◆ Exercise description ◆
Rewrite everything from "Finally, the claimed" down to "the technical field." in the patent eligibility passage, changing "judicial exception" to "patent-ineligible concept".

◆ Text segment ◆
● ● ●

Upon consideration of the record (under Step 2A, prong two), Examiner did not find that the additional elements of the present claims integrate the judicial exception into a practical application of that judicial exception “in a manner that imposes a meaningful limit on the judicial exception, such that the claim is more than a drafting effort designed to monopolize the judicial exception.” The additional elements, when considered individually or in a claim as a whole, “ processing circuitry, … a bitstream generated by encoding”, do not seem to reflect a substantive improvement in the functioning of a computer, or an improvement to other technology or technical field under the standards of the present judicial guidance; (processing circuitry embodies a general purpose computer, and encoding steps are not performed by the present claims); do not seem use a judicial exception in conjunction with, a particular machine or manufacture that is integral to the claim (processing circuitry is a general technology not limited to a particular machine); do not seem to effect a transformation or reduction of a particular article to a different state or thing (transmission of data is not a physical transformation of an article).
This is further evidenced in that the additional elements, merely includes instructions to implement an abstract idea on a computer, or merely uses a computer as a tool to perform an abstract idea (processing circuitry configured to …); adds insignificant extra-solution activity to the judicial exception (i.e. a bitstream generated by encoding which is not performed within the scope of the claim); do no more than generally link the use of a judicial exception to a particular technological environment or field of use (i.e. linked to a computer or other well-established activities of a computer in the art like transmitting and calculating).
Substantially similar subject matter has been found ineligible in Gottschalk v. Benson, 409 U.S. 63, 175 U.S.P.Q. 673 (1972) (using common computing elements in conversion of numerical information is ineligible); TLI Communications LLC v. AV Automotive LLC, (Fed Cir. May 17, 2016) (Method for recording, transmitting, organizing, and administering digital images is ineligible).
Finally, the claimed elements, when considered individually and in combination (under step 2B), do not seem to provide an Inventive Concept that is “significantly more” than the ineligible subject matter. The claims simply append well-understood, routine, conventional activities previously known to the industry to the judicial exception, at a high level of generality (i.e. processing circuitry configured to transmit).
The claims should be amended to include meaningful limitations within the technical field.
Claim Construction
Note that, for purposes of compact prosecution, multiple reasons for rejection may be provided for a claim or a part of the claim. The rejection reasons are cumulative, and Applicant should review all the stated reasons as guides to improving the claim language and advancing the prosecution toward an allowance.

● ● ●

◆ Information given ◆
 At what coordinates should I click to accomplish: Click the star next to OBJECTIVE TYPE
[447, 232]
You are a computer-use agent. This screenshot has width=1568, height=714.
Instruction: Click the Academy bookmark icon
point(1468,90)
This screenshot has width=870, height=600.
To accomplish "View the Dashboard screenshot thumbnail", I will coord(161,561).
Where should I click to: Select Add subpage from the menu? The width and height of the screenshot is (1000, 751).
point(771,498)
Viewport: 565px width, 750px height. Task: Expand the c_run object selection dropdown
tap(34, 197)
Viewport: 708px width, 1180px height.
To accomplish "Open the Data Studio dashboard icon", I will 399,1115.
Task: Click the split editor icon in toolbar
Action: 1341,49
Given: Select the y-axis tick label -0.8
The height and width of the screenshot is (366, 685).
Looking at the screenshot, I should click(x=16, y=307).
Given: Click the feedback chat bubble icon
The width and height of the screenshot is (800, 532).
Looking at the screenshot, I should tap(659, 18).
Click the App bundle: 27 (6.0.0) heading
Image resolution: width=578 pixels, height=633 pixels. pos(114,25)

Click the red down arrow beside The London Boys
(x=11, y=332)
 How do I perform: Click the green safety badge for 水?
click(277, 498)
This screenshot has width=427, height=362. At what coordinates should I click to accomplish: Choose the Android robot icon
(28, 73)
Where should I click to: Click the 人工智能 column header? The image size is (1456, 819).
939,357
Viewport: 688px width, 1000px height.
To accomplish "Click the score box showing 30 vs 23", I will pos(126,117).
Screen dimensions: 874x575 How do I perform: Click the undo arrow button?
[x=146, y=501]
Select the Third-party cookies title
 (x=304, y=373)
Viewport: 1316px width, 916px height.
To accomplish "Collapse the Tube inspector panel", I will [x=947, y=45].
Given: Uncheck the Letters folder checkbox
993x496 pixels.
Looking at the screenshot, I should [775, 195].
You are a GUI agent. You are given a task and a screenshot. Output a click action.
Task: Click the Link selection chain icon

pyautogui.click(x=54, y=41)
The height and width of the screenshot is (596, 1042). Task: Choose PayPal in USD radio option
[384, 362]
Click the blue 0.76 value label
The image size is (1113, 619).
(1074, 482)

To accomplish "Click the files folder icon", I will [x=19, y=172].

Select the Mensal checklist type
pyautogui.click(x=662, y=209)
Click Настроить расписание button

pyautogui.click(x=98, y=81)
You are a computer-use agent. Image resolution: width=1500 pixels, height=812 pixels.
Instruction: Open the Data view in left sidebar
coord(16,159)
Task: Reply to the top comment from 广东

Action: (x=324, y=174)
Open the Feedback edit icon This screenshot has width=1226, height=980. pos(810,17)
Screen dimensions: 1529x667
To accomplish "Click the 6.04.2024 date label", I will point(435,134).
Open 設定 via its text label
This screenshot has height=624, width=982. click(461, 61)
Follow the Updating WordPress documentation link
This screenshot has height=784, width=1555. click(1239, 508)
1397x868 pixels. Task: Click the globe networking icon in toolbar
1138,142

● ● ●

◆ Answer to the task ◆
Finally, the claimed elements, when considered individually and in combination (under step 2B), do not seem to provide an Inventive Concept that is “significantly more” than the ineligible subject matter. The claims simply append well-understood, routine, conventional activities previously known to the industry to the patent-ineligible concept, at a high level of generality (i.e. processing circuitry configured to transmit).
The claims should be amended to include meaningful limitations within the technical field.